Effective October 1, 2010, a new Maryland statute permitting the formation of “benefit corporations” goes into effect. The statute adds subtitle 6C to Title 5 of the Maryland Corporations and Associations Article. It provides the ability for a corporation to elect to be a benefit corporation, either by incorporating with language in its Articles indicating that the corporation is being formed as a benefit corporation, or by amending its Articles to reflect this fact.
Benefit corporations differ from regular, for-profit entities in two ways:
1. Benefit corporations are organized to allow directors of the corporations to consider benefits to employees, customers, society at large, or the environment when making decisions for the corporation, while sheltering directors from liability under the Courts and Judicial Proceedings Article, section 5-417. See Md. Corp & Assoc. Code Ann. § 5-6C-07.
2. Benefit corporations are required to have a third party review the corporation’s performance in meeting its “beneficial” activities, and publish a report annually of the corporation’s progress in meeting its beneficiary objectives. See Md. Corp. & Assoc. Code Ann. § 5-6C-08.
As to limiting director liability, directors previously had immunity when they performed their duties in conformity with the standard of care described in section 2-405.1 of the Corporations and Associations Article, which requires directors to act in good faith, and both subjectively and objectively in the best interests of the corporation. Of course, what’s in the best interests of a corporation is not necessarily in the best interests of the environment or the corporation’s employees. In economics, these reality is called a “negative externality.”
For example, a non-benefit corporation may elect to buy coal-power from the power company because it is cheaper than a wind-energy alternative (which is generally true in Maryland, unfortunately). The pollution to generate and transmit the power to the company is a negative externality, because the power company does not have to pass along the long-term costs of the pollution that is a byproduct of the energy production. Instead, the rest of us (and future generations of us) bear these costs in the form of lost productive land, global warming, and other health costs.

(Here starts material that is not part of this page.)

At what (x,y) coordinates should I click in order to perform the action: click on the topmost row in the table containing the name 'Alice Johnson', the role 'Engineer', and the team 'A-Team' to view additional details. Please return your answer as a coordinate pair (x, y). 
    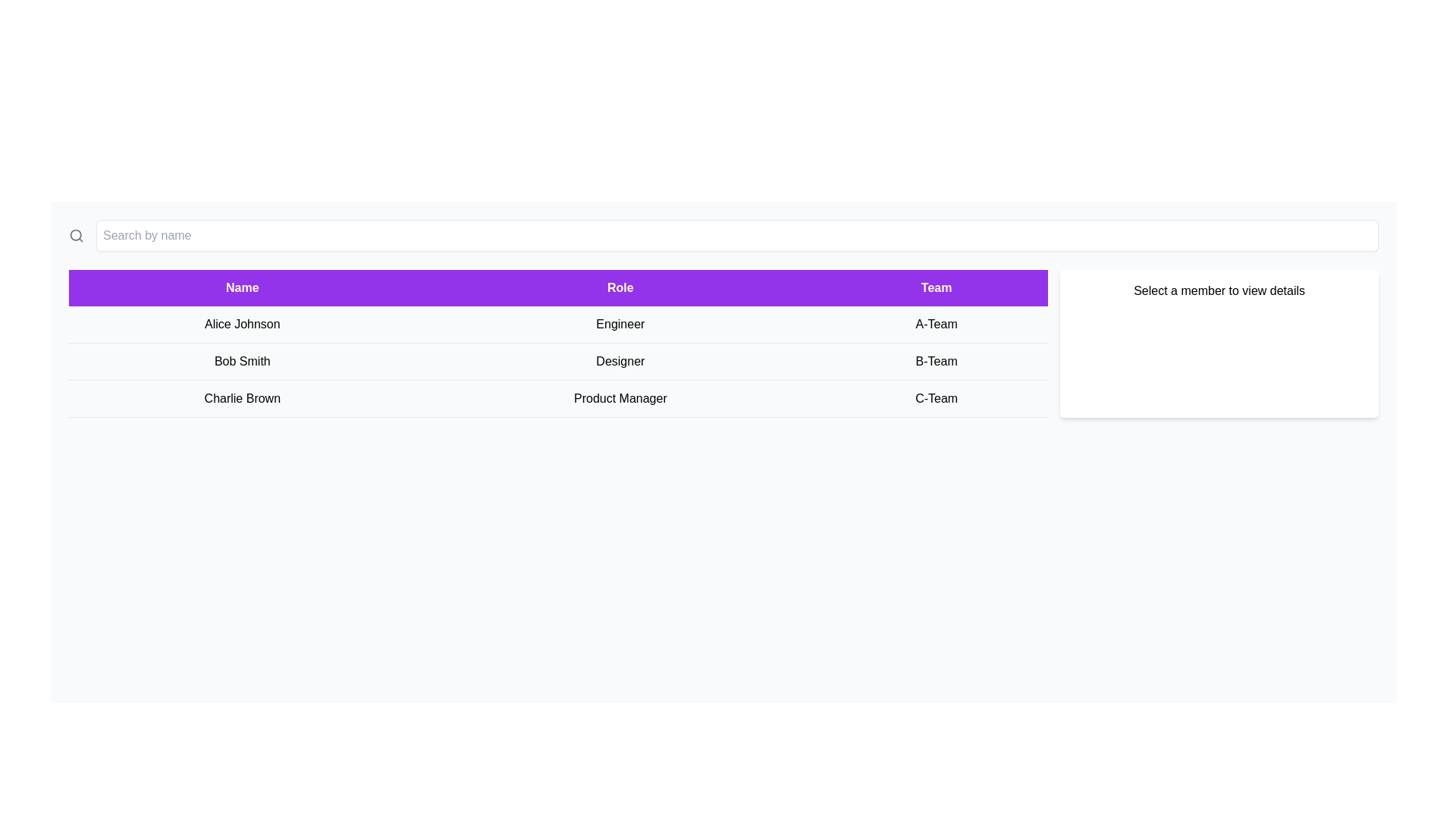
    Looking at the image, I should click on (557, 324).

A benefit corporation could consider these external costs when renewing its energy contract with the power company, and may ultimately decide to pay more for wind power in order to reduce the corporation’s impact on the environment, and the directors would still have immunity from liability for this decision (so long as the decision otherwise complied with the applicable statutes). The economic result of this decision won’t change – the corporation will almost certainly need to raise its prices to consumers to cover its increased energy costs – but the directors who made this decision will not be liable for considering the environment when deciding to contract with a wind-generated energy supplier.
Maryland and Vermont are the two jurisdictions that presently recognize a “benefit corporation” as a legal entity. More states are considering changes to their laws to permit this corporate form.